Ayça Şen... O radyoların asi sesi, dilinin kemiği olmayan, güldüren, hakaracı makaracı, radyolardaki ender kadın şov programcılarından biri...Yıllardır farklı tarzıyla, eğlenceli, bol mizahlı, ince mesajlı ve komik telefon şakalarıyla ilgi çeken Şen, ilk radyoculardan ve bu yıl radyodaki 20. yılını kutluyor. Daha önce yabancı müzik radyolarından ses veren Ayça Şen, ilk kez bir Türkçe müzik radyosundan dinleyicilerine sesleniyor. Çiçeği burnunda programını, radyoculuğu, radyolarda yaşanan problemleri konuşmak için Ayça Şen’le bir araya geldik.

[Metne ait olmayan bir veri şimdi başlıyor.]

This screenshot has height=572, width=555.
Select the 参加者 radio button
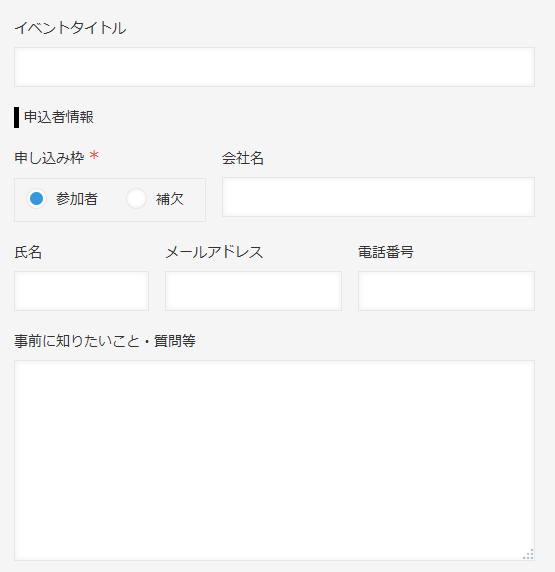coord(36,199)
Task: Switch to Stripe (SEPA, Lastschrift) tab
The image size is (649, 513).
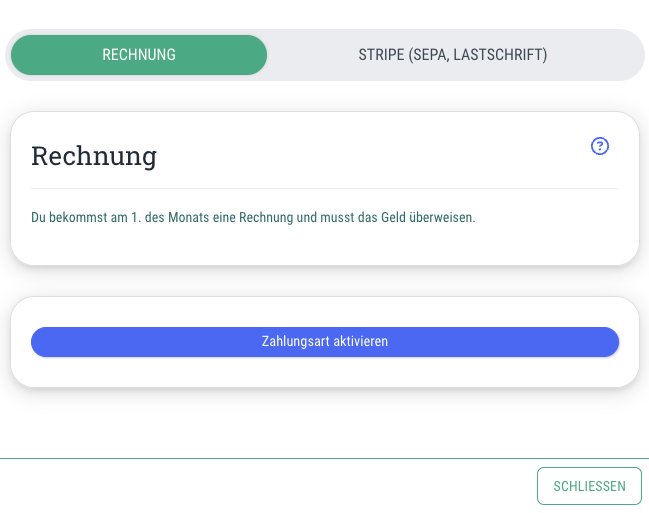Action: [452, 55]
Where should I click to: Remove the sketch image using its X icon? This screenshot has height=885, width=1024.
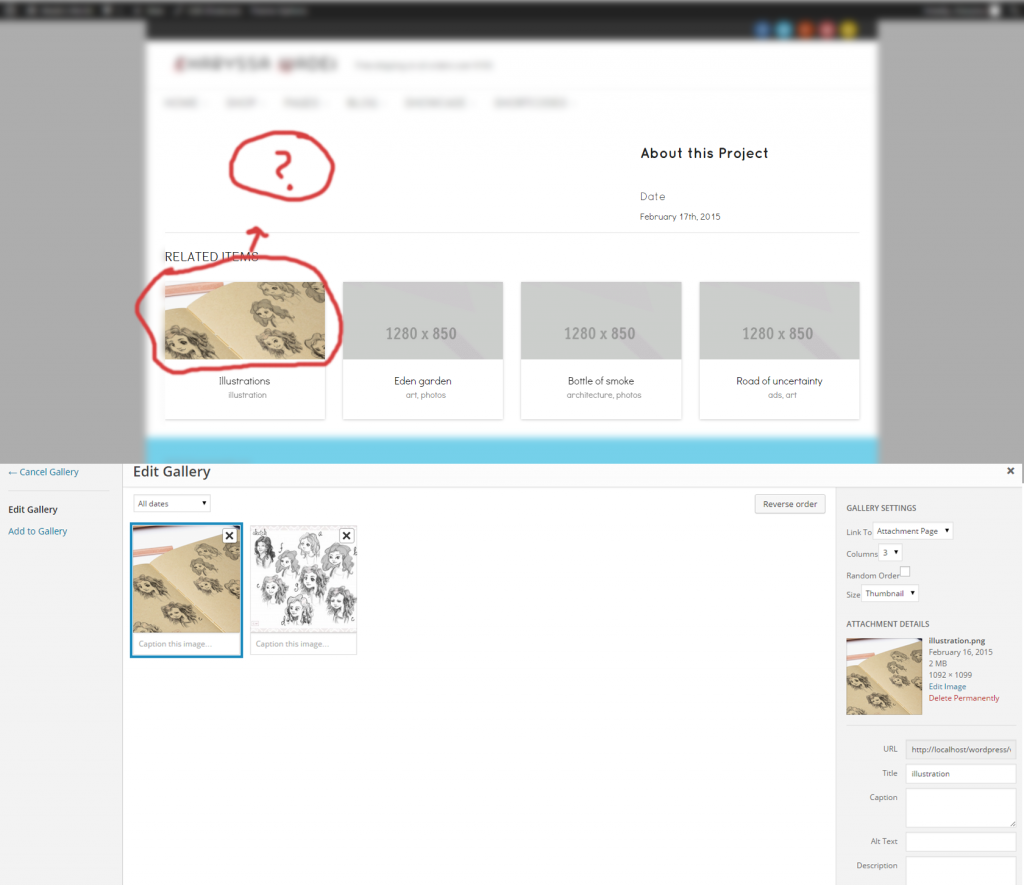coord(346,536)
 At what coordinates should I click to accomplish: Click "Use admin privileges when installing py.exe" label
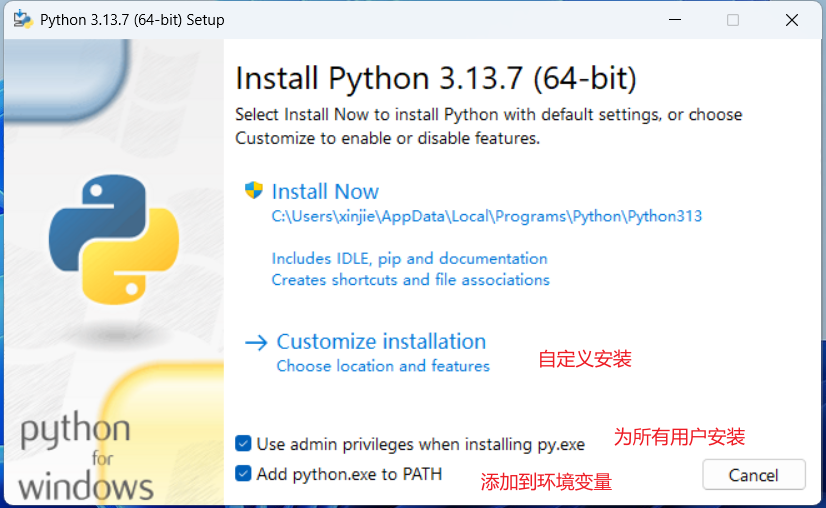(420, 444)
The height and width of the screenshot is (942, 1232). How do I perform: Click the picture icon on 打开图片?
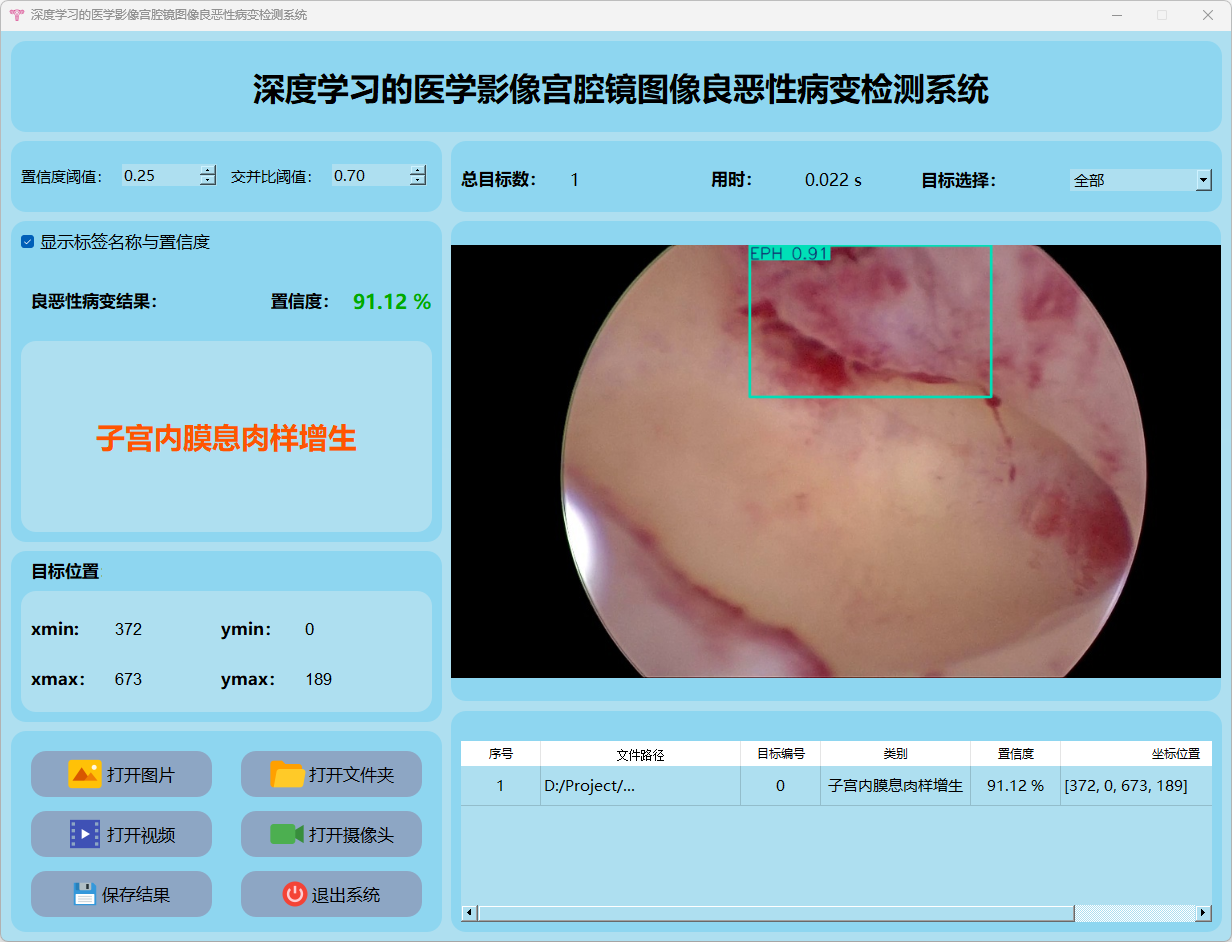(x=85, y=774)
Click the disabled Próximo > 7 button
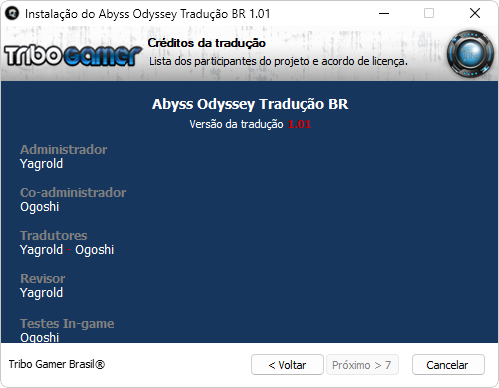 click(x=362, y=365)
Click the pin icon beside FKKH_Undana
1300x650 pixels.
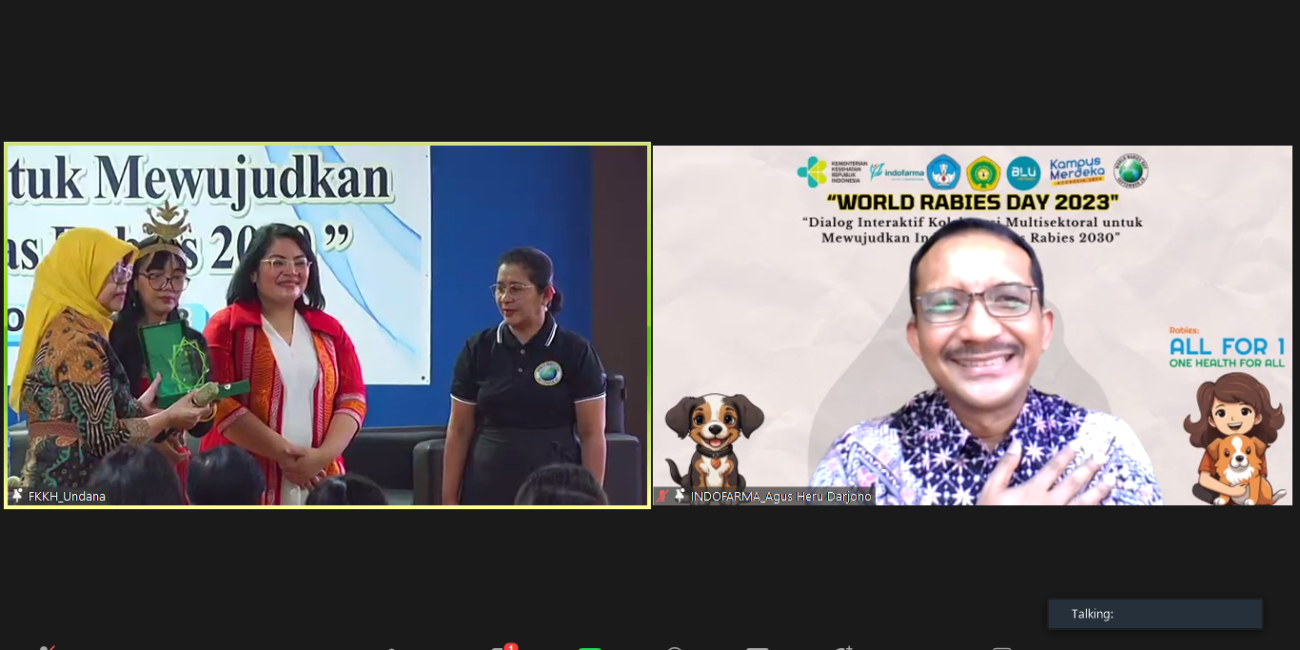[17, 496]
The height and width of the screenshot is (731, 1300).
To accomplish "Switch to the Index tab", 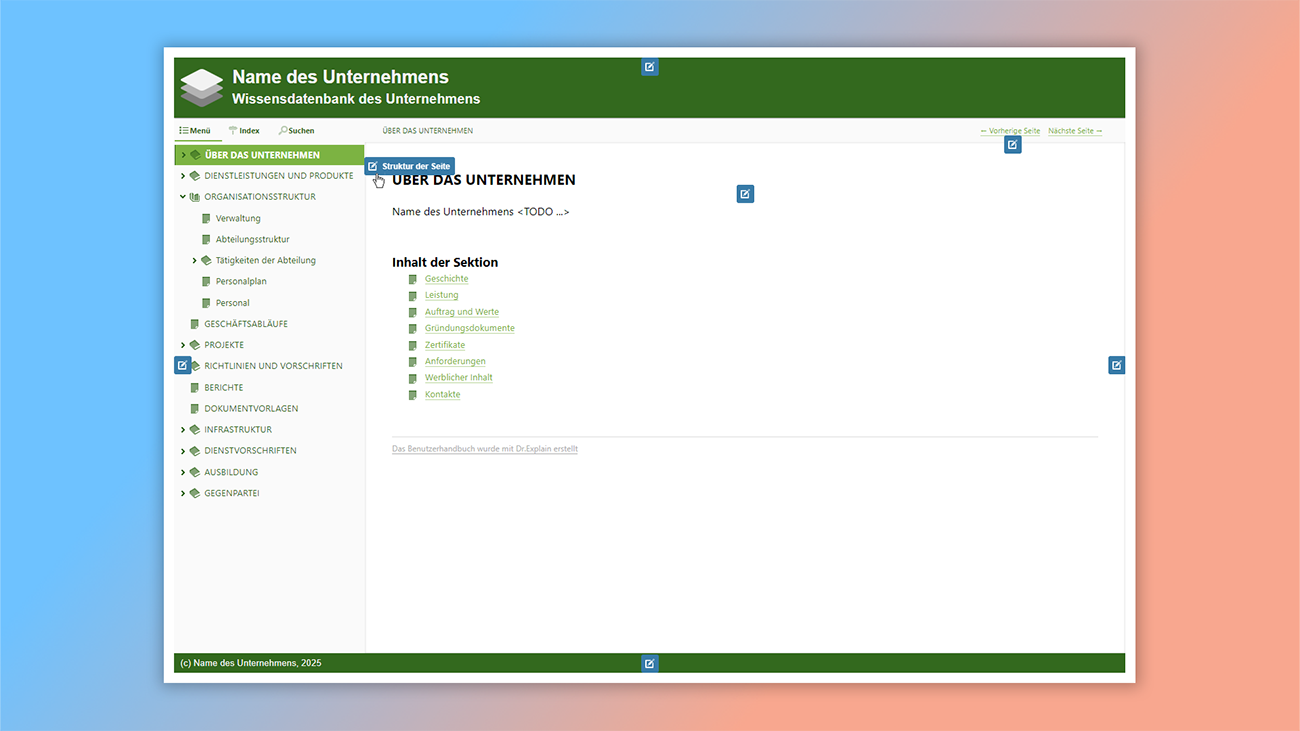I will pyautogui.click(x=244, y=131).
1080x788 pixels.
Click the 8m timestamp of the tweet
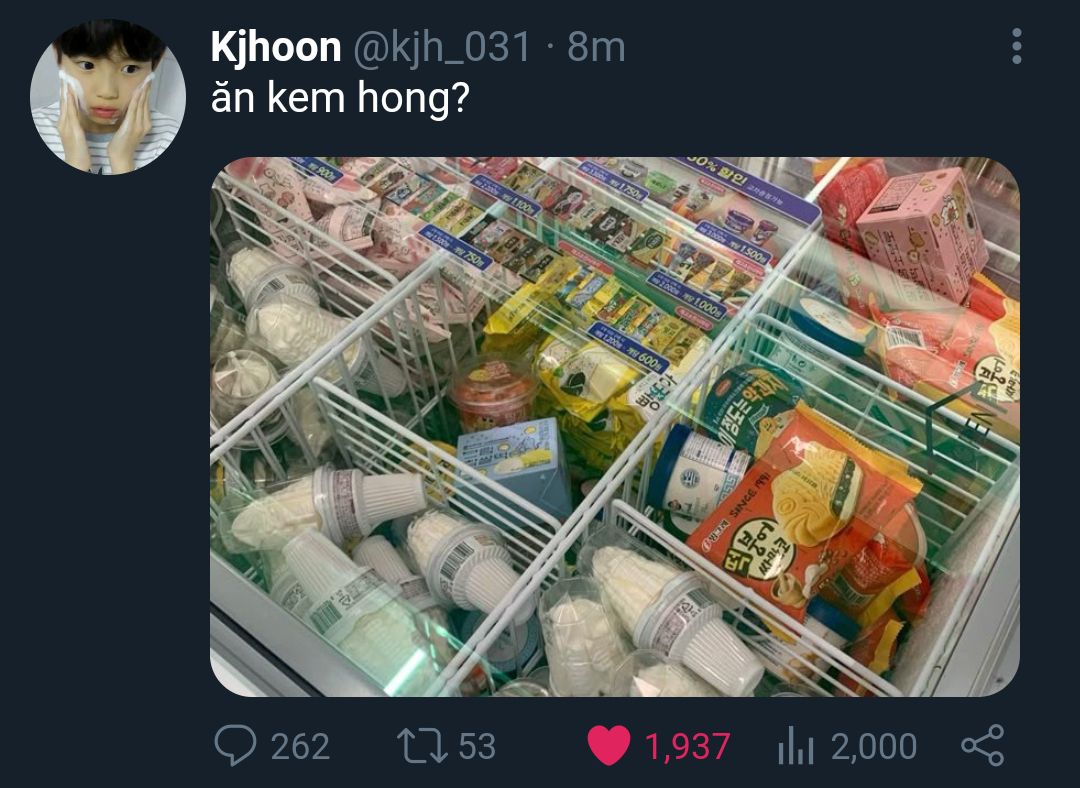coord(596,48)
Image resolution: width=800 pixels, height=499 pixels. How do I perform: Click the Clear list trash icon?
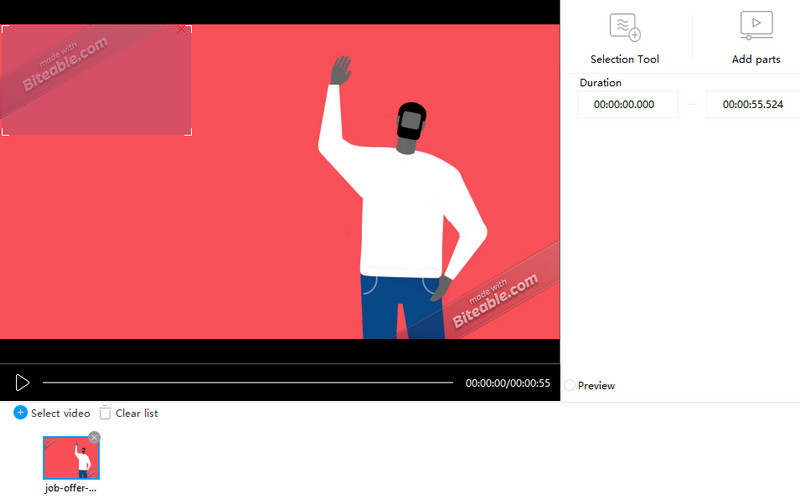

Ayrıca radyo camiasında kadın programcılarla ilgili oluşmuş birçok önyargıyı tarzıyla ve programlarıyla yıkan Şen’le kadın radyocuların yaşadığı sıkıntıları ve onlara tanınan imkânların neden ‘kısıtlı’ olduğu mevzusunu da kurcaladık. Dinleyicileriyle ilgili de konuştuğumuz Ayça Şen,
yeni radyosunda dinleyicisine dinleyici katmaktan oldukça memnun. Programıyla yeni tanışan dinleyicilerini çok sevmiş, onlar da akrabaları gibi kendisini hemen sahiplenmiş. Programın ismi, “Ayça Şen’le Hakara Makara.” Programın ismini düşünürken Başbakan’ın dikkat çeken ‘Hakara Makara’ söylemiyle programın adı konulmuş ve bu isim programın tarzıyla da bire bir örtüşmüş... “Ayça Şen Başkanla Hakara Makara”yı hafta içi her gün 16.00 ve 19.00 saatleri arasında İstanbul 104 Radyo D’den dinleyebilirsiniz.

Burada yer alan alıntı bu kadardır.